Belajar pada Pengetahuan dan Kearifan Lokal Kampung-Kota

Seri Srawung Kampung-Kota #3 via Zoom pada 1-2 September 2021 berlangsung hangat dan penuh antusias. Antusias partisipan diskusi terlihat saat banyaknya yang hadir meskipun acara belum dimulai. Peserta saling mengobrol dan berbagi kisah. Perhatian peserta diskusi berlanjut ketika pemaparan pertama yang disampaikan Kepala Desa Panggungharjo Wahyudi Anggoro Hadi, ia mencoba memajukan desanya sekaligus mempertahankan desanya tersebut. Kampung adalah masa depan kota yang dapat diberdayakan dan memiliki potensi dalam segala aspek kehidupan.
Saat ini, Panggungharjo sudah menjadi salah satu prototipe desa yang melakukan banyak sekali inovasi. Panggungharjo seperti ‘Desa untuk Semua’, yakni kehidupan yang layak untuk semua orang. Perumahan, kesehatan, pendidikan, dan ruang sosial yang layak untuk semua.
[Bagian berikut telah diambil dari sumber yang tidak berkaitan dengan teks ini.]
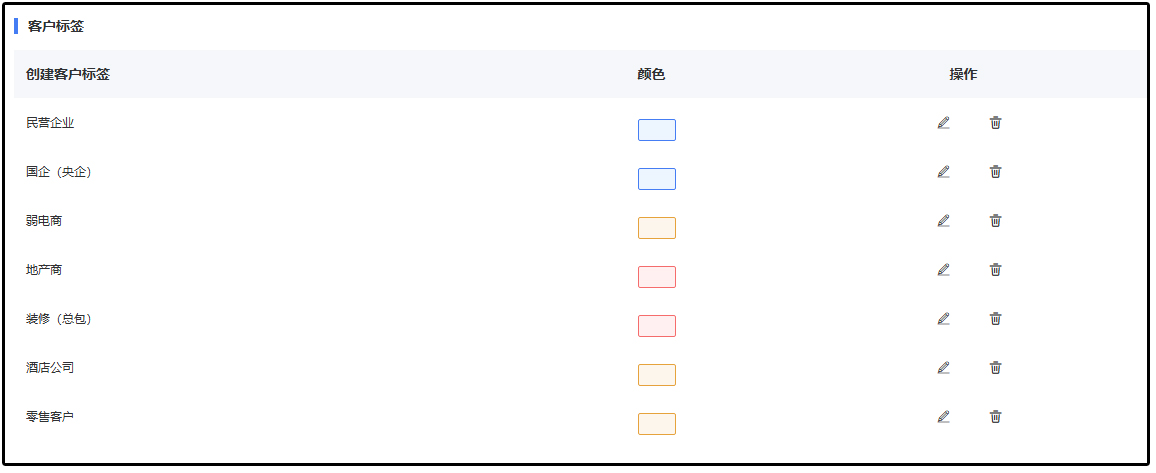The image size is (1156, 473).
Task: Edit the 弱电商 customer tag
Action: point(943,221)
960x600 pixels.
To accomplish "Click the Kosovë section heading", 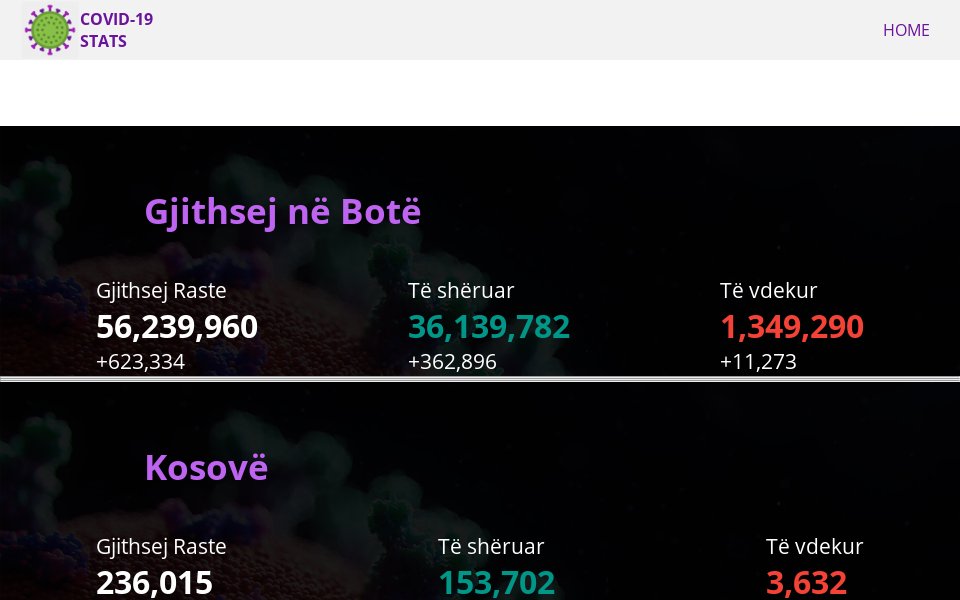I will click(x=206, y=468).
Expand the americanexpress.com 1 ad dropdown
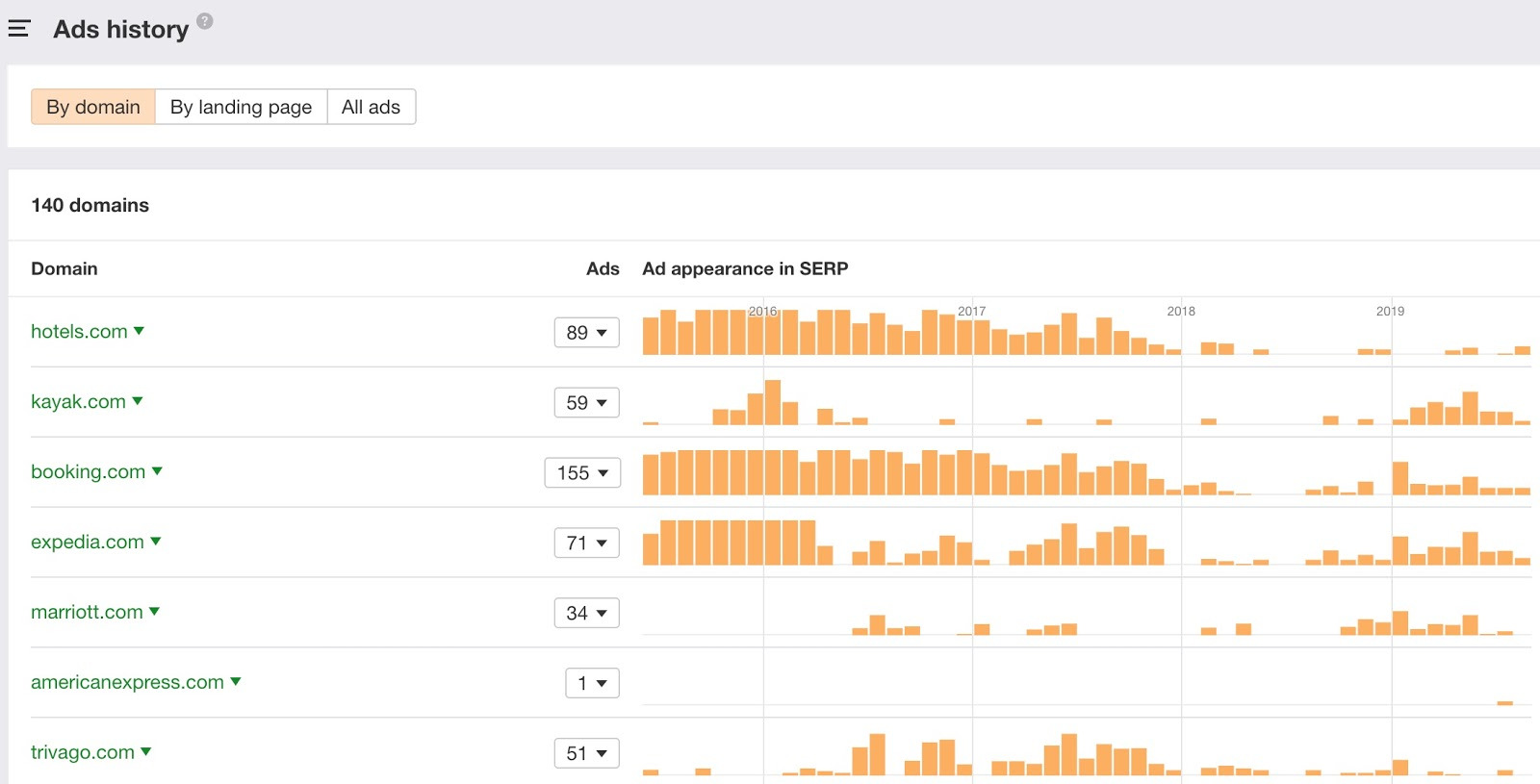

Panggungharjo mengutamakan kesehatan untuk semua dengan program perlindungan sosial sejak 2013 melalui Program Badan Pelaksana Jaring Pengaman Sosial (Bapel JPS) sebagai jaring pengaman sosial.
Pendidikan untuk program sekolah sampai sarjana dan tingkat yang lainnya, sebab ketangguhan desa berasal dari ketangguhan kebudayaannya. Desa adalah masa depan dunia karena memiliki tiga komoditas strategis. Pertama desa memiliki udara, air bersih, dan pangan yang sehat, karena hampir semua makanan di kota terdistraksi bahan yang berbahaya seperti pestisida dan lainnya.
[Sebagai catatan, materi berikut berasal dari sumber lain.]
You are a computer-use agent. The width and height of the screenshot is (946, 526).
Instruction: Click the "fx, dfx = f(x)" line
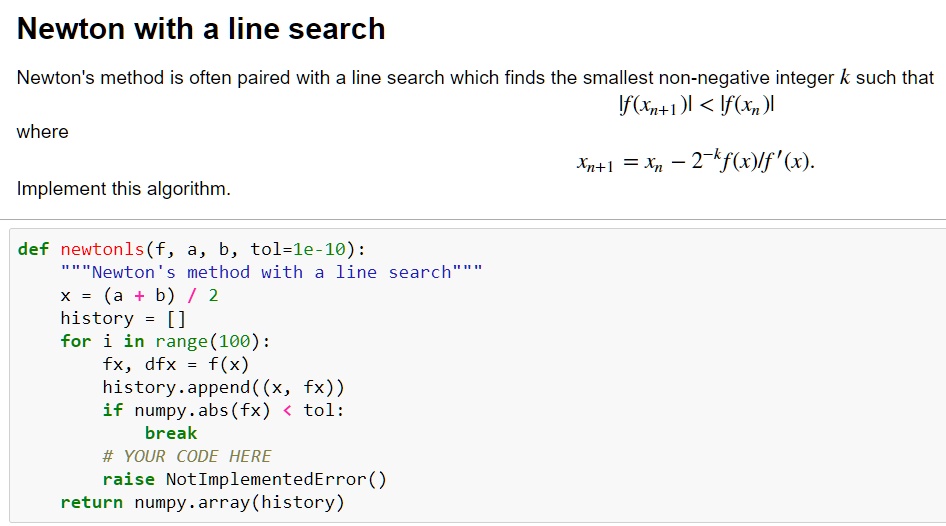pos(175,364)
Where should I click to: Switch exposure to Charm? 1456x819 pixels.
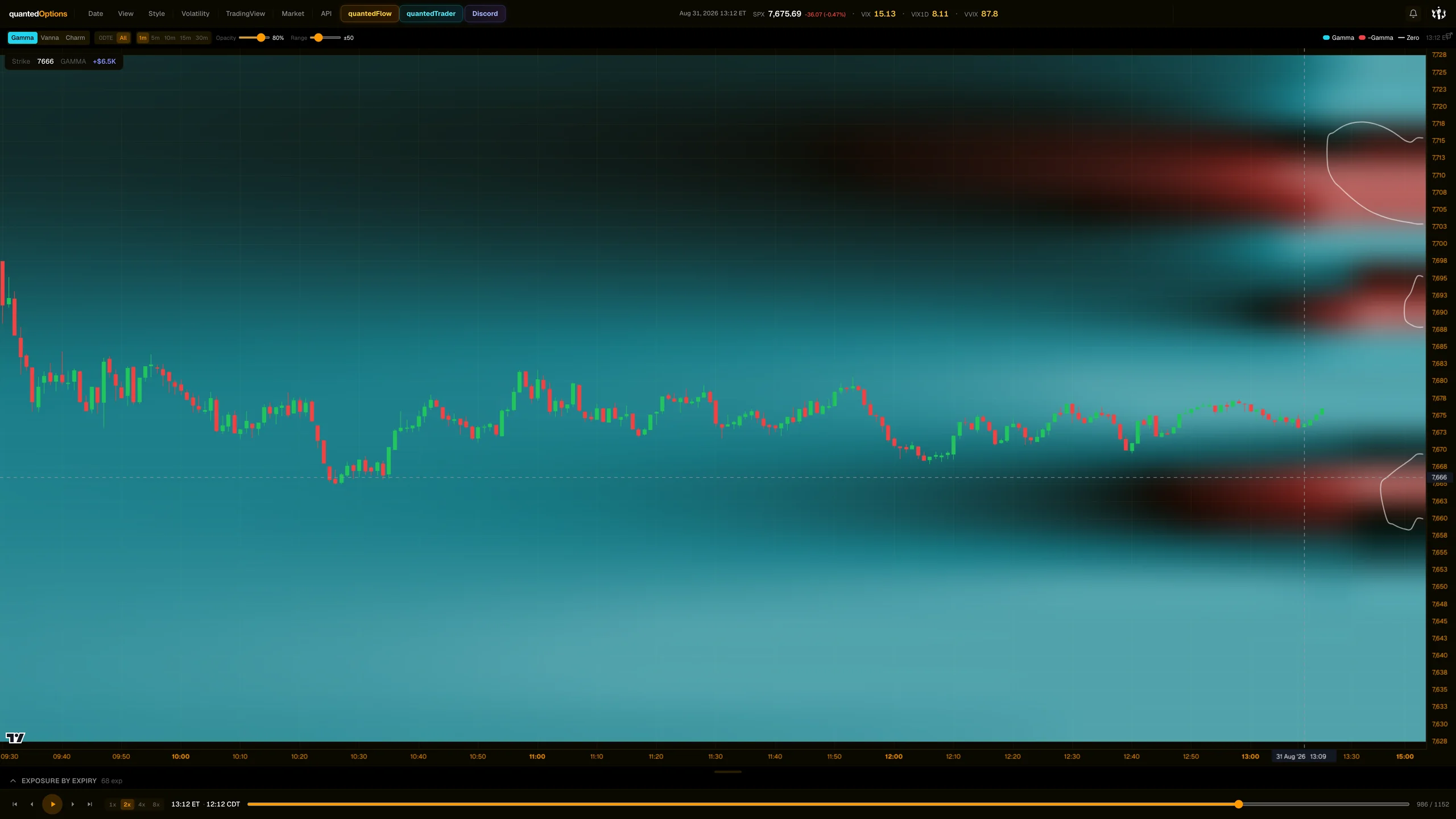pyautogui.click(x=75, y=38)
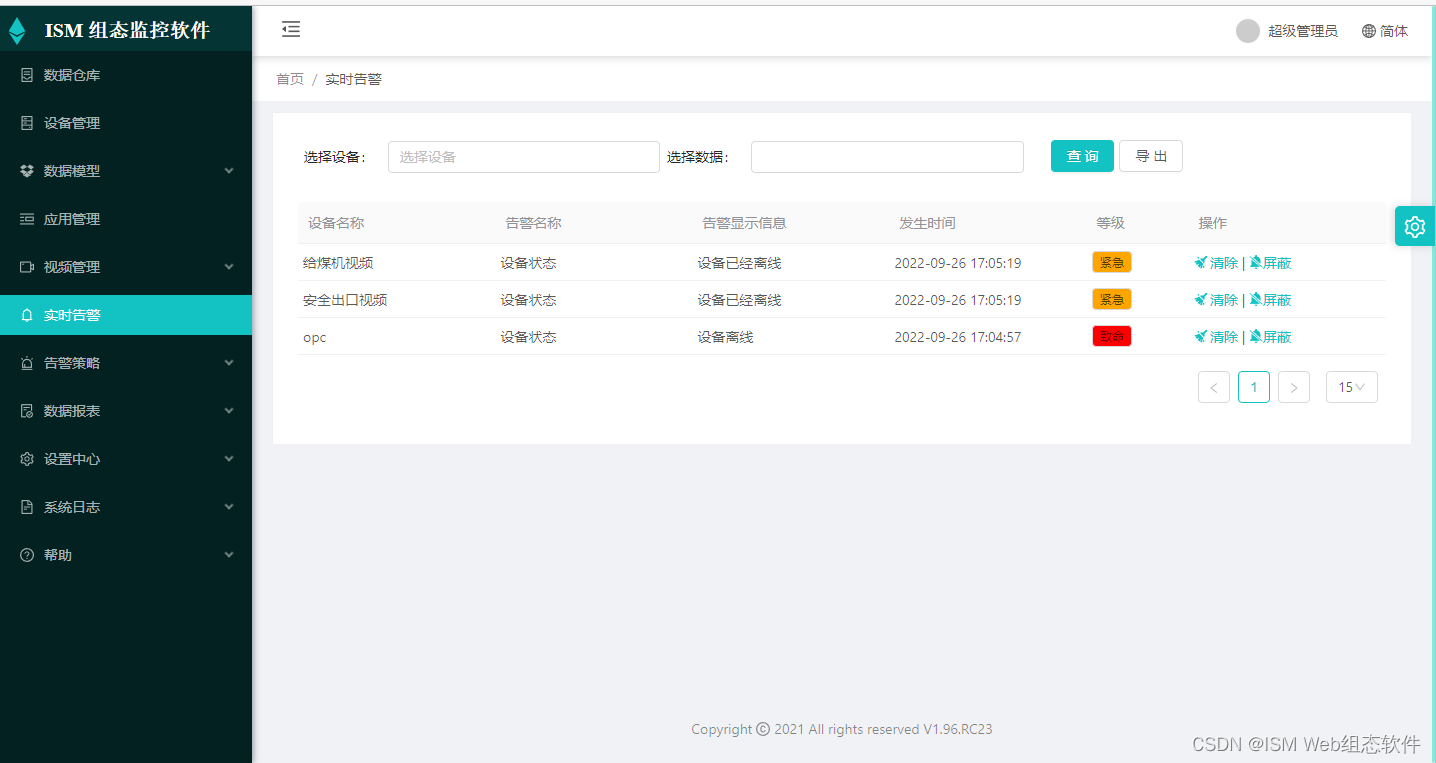Click the 清除 icon for 给煤机视频 alarm

[x=1203, y=262]

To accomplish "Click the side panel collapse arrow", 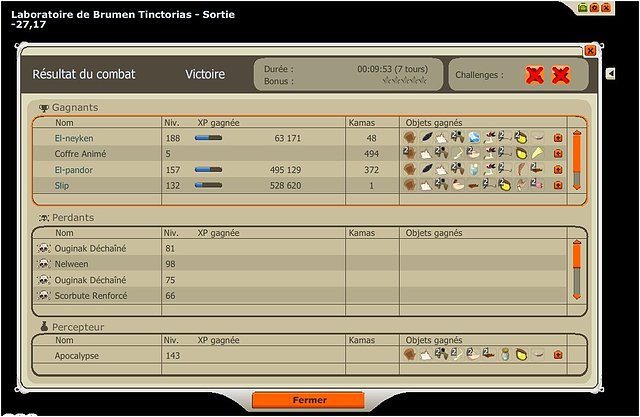I will pyautogui.click(x=611, y=74).
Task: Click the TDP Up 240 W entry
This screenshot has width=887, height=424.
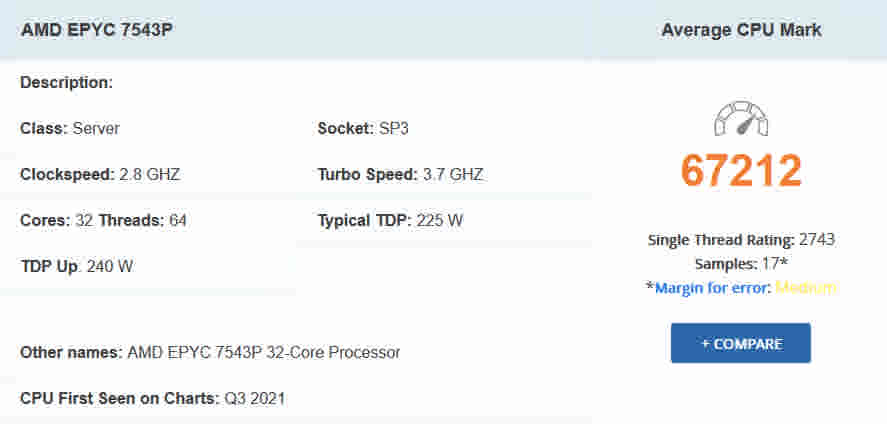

Kedua, menariknya desa adalah memiliki perangkat yakni bentang hidup dan bentang alam, namun terpenting adalah bentang sosial yang unik.
Keberadaan Panggungharjo mengiringi sejarah Mataram yang terus direproduksi menjadi ekspresi kebudayaan saat ini. Pergeseran kebudayaan akan berdampak pada pola konsumsi makanan juga. Misalnya tempe tahu sudah berubah pola reproduksi sampai akhirnya dikonsumsi. Pergeseran budaya akan menjadikan diri kita berjarak dengan apa yang kita makan. Tradisi dolanan anak juga seharusnya menjadi kekayaan dari kebudayaan, namun sekarang sudah susah ditemukan karena dampak dari perubahan zaman.
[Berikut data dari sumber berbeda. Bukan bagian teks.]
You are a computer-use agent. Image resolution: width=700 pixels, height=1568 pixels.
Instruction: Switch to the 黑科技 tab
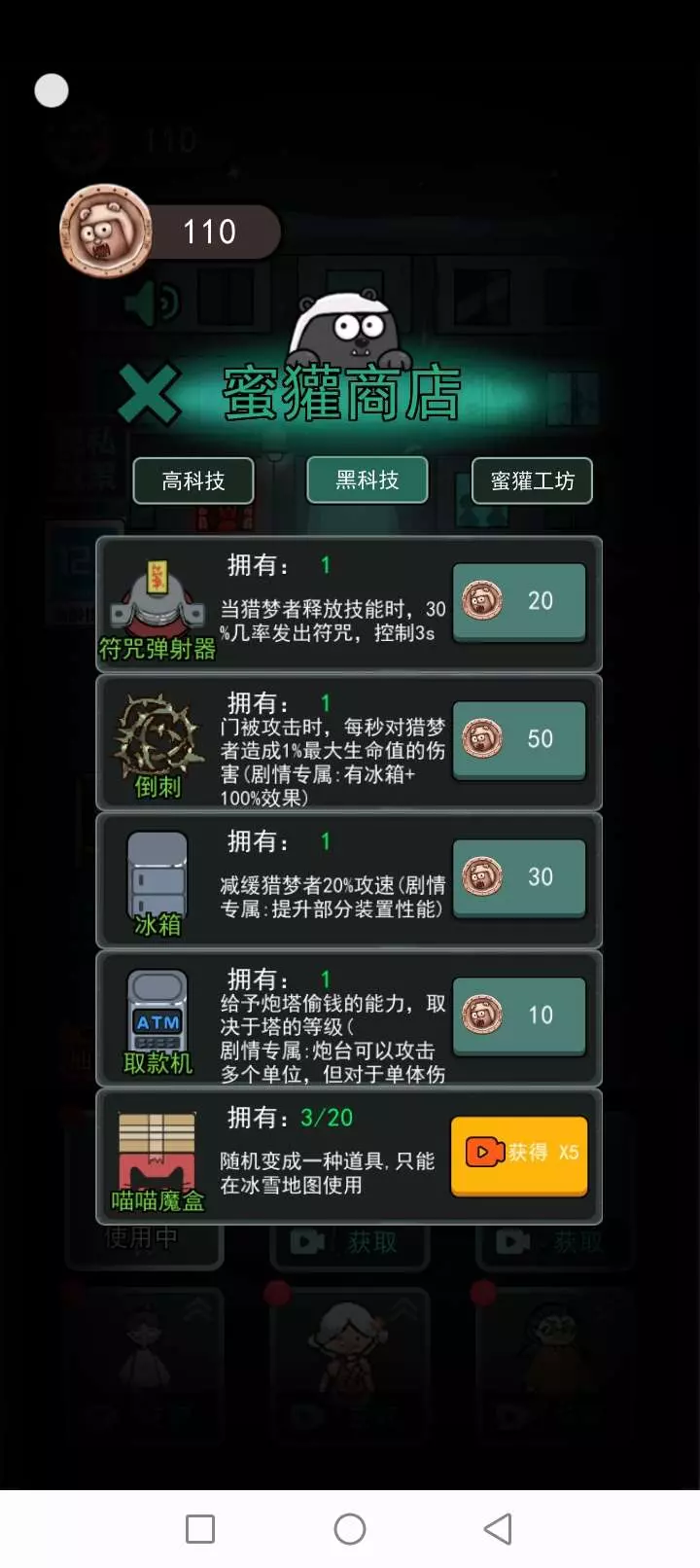(368, 480)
Dolanan anak yang menjadi stok pengetahuan anak sejak dini sebenarnya adalah sebuah metode belajar. Dolanan anak bukan menjadi kreasi saja, namun sebagai pranata sosial yang ada di desa. Semua permasalahan yang ada di desa sebenarnya memiliki sumber pokok. Isu desa bersumber dari keluarga, karena ketahanan keluarga sekarang sudah tidak berarti menjadi hal yang utama sebagai pengatur pranata sosial yang ada di kehidupan ini.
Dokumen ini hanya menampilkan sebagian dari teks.